For years, Uber tried to bulldoze ahead of Lyft and other rivals through a mix of aggressive fundraising and dirty tricks. At one point in 2017, Uber’s former CEO, Travis Kalanick, was caught bragging on video that it was “a piece of cake” to compete with Lyft. “I’ve beaten them,” he said.
But on Friday, it was Lyft who beat Uber to become the first ride-hailing company to go public.
Lyft began trading at $87.24 a share on the Nasdaq Friday morning, a more than 20% increase over its IPO price, but gave up some of those gains later in the day. The company ended its first day of trading at $78.29, an increase of 8.7%.
Its Wall Street debut could be a bellweather for the long list of billion-dollar tech startups expected to go public later this year, including Pinterest, Slack, Postmates and Uber.
Lyft priced its initial public offering at $72 a share on Thursday, valuing the company at around $24 billion. The amount was above its original proposed price range of $62 to $68 a share.
In an unusual move, Lyft founders Logan Green and John Zimmer joined other execs to kick off their Wall Street debut at a former car dealership in Los Angeles, thousands of miles from the Nasdaq.

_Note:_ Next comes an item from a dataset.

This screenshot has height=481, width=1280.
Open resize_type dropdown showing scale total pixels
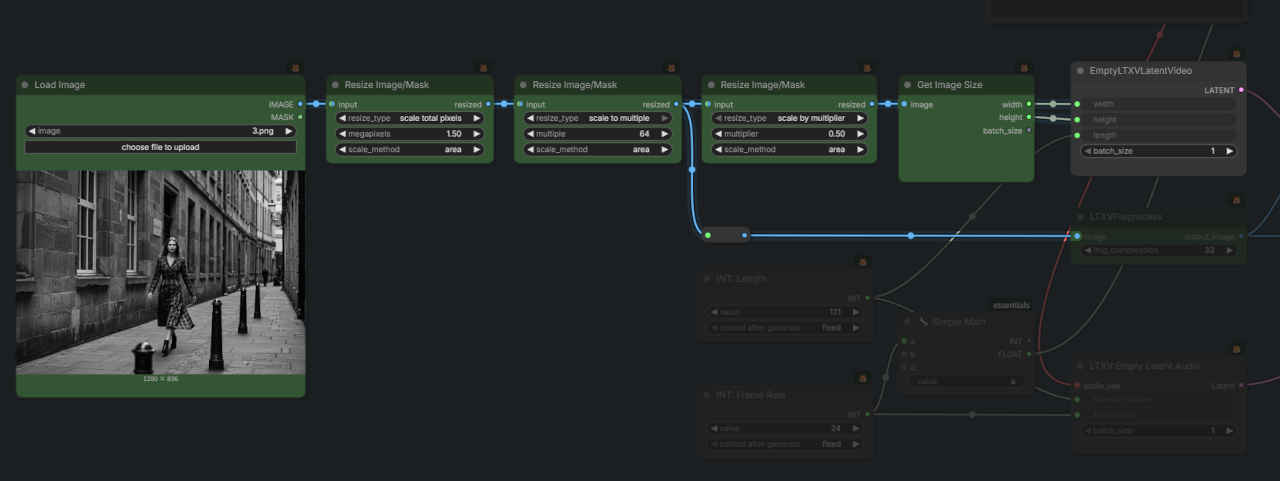click(410, 118)
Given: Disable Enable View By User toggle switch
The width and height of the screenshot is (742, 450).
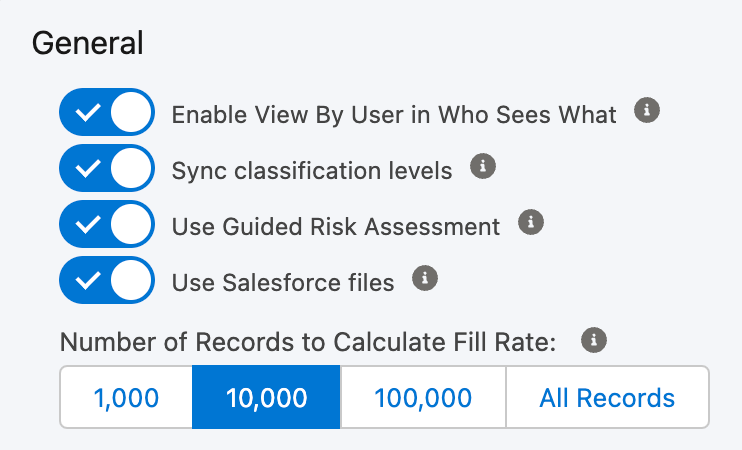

At a press event there, Lyft’s team announced plans to invest $50 million or 1% of its profits, whichever is greater, each year to support transportation initiatives in cities, starting with Los Angeles.
“Lyft has been successful against big odds because we have always prioritized the long term sustainable growth of both our community and our company,” Zimmer said at the event.
Zimmer and Green launched Lyft in 2012 with the goal of rethinking transportation and the necessity of car ownership. The service quickly developed a reputation as the friendlier alternative to Uber. Lyft marked its cars in the early days with furry pink mustaches and passengers were encouraged to sit in the front and even fist bump their drivers.